Extracted entries:
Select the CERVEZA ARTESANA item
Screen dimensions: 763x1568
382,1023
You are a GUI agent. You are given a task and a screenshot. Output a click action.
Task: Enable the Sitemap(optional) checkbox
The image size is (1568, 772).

The problem:
Retype nothing except the lines from the line holding "You are a GUI" through the last line of the entries, both included.

Written reply:
You are a GUI agent. You are given a task and a screenshot. Output a click action.
Task: Enable the Sitemap(optional) checkbox
The image size is (1568, 772).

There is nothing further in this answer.